Through thirty years of blizzards, hideously humid Julys, and political turmoil, there is something in Milwaukee that has, for me, remained reassuringly unchanged: the cheese quesadillas at Beans and Barley. The dish has always been a quintessential simple food; rich queso blanco cheese compressed between the folds of a delicate and perfectly browned flour tortilla, a few scallions and black olives carelessly sprinkled on top almost as an aleatoric afterthought. There is no effort here to be imaginitive or flamboyant; the dish doesn’t need to be. Just as a good tune doesn’t require over-orchestration and is able to stand on its own, so Beans’ impressive cheese quesadilla is able to do the same. This food is not a tone-poem by Richard Strauss; is is a melody of Rossini. May it remain tuneful for another thirty years!
Although it looks like an omelet….
…this is Thai-namite‘s take on Pad Thai. Inside the impressively thin egg casing was a tasty commingling of thin noodles, scallions, shrimp and a sauce that made me think for a moment that I had been whisked away from Brady Street in Brew-town and deposited directly into a booth at a place in Chicago’s Loop where the Thai food is really good.
The noodles were enjoyed in the company of three friends who instinctively knew what good table-talk is made of. Our conversation touched on many topics; a bit of gossip, reminiscences, observations both witty and wise. It was serendipitous that two of these friends came from the same wonderful country as Robert Louis Stevenson. He knew how memorable this sort of conversation can be:
There can be no fairer ambition than to excel in talk; to be affable, gay, ready, clear and welcome; to have a fact, a thought, or an illustration, pat to every subject…
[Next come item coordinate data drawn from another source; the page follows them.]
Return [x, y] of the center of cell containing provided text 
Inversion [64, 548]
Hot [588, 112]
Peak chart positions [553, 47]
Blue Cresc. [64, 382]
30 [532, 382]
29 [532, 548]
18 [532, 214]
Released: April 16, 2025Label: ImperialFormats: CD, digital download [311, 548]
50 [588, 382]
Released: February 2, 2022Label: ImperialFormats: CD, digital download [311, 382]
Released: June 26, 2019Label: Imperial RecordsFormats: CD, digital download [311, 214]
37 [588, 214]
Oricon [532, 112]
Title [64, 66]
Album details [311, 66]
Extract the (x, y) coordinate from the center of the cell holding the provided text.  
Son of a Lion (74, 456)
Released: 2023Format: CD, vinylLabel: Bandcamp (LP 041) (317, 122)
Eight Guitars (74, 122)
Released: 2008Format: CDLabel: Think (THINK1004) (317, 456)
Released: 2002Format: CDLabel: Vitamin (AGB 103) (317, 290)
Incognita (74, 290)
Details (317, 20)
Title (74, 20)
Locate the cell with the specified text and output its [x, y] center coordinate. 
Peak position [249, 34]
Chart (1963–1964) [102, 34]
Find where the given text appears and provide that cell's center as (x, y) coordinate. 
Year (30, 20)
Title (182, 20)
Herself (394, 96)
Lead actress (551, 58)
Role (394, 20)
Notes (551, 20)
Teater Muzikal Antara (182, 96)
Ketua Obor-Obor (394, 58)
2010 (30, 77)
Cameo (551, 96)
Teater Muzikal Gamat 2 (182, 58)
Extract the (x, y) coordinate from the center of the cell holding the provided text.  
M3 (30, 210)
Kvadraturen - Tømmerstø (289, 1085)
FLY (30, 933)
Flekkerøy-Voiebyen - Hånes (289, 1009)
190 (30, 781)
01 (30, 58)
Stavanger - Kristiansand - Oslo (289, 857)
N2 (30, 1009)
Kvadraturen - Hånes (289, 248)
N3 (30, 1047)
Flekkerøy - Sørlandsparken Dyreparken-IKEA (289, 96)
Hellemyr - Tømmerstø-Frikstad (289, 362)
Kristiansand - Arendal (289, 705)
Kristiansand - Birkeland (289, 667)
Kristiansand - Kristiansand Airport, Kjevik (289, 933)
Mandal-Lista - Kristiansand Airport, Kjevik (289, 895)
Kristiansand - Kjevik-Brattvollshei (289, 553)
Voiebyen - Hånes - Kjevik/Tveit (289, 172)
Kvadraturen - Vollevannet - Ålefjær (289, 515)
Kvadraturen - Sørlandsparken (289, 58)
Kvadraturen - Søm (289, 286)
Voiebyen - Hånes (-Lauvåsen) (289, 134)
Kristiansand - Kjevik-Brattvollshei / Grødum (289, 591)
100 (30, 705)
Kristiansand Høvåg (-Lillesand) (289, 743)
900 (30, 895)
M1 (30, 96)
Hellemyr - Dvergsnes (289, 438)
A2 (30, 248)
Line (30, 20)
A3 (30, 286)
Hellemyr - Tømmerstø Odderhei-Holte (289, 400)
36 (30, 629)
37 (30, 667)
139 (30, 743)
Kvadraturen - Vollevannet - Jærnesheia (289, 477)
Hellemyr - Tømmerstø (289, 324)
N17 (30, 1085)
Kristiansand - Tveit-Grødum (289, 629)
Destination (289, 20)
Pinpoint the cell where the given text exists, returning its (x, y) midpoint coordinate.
Add some respectable Pad Thai and two Kirin Ichiban‘s to the mix and the afternoon became as happy as a Haydn symphony.
Sometimes finding a good table requires only the simple act of walking out the side-door into a garden where an obligato of hostas accompanies a pour of Sancerre and a ripened avocado. Perhaps this is the kind of meal that Dr. Johnson enjoyed when he said to Boswell: We could not have had a better dinner had there been a Synod of Cooks.
Next time you have a yen for purple sticky rice, Phongsaven is the place to go. North 76th is, to my spoiled suburban eye, the ugliest street in the world. G.K. Chesterton could well have been describing it: “the long roads…seemed to shoot out into length after length like an infernal telescope….it was one of those journeys on which a man perpetually feels that now at last he must have come to the end of the universe.” But the purple sticky rice makes the trip to this bleak neighborhood worth it. If you are going to travel to the end of the universe, (or to North 76th Street) you might as well reward yourself with some good sticky rice. The purple of the dish adds a welcome dose of color to counteract the grubby industrial landscape that surrounds this exotic cafe.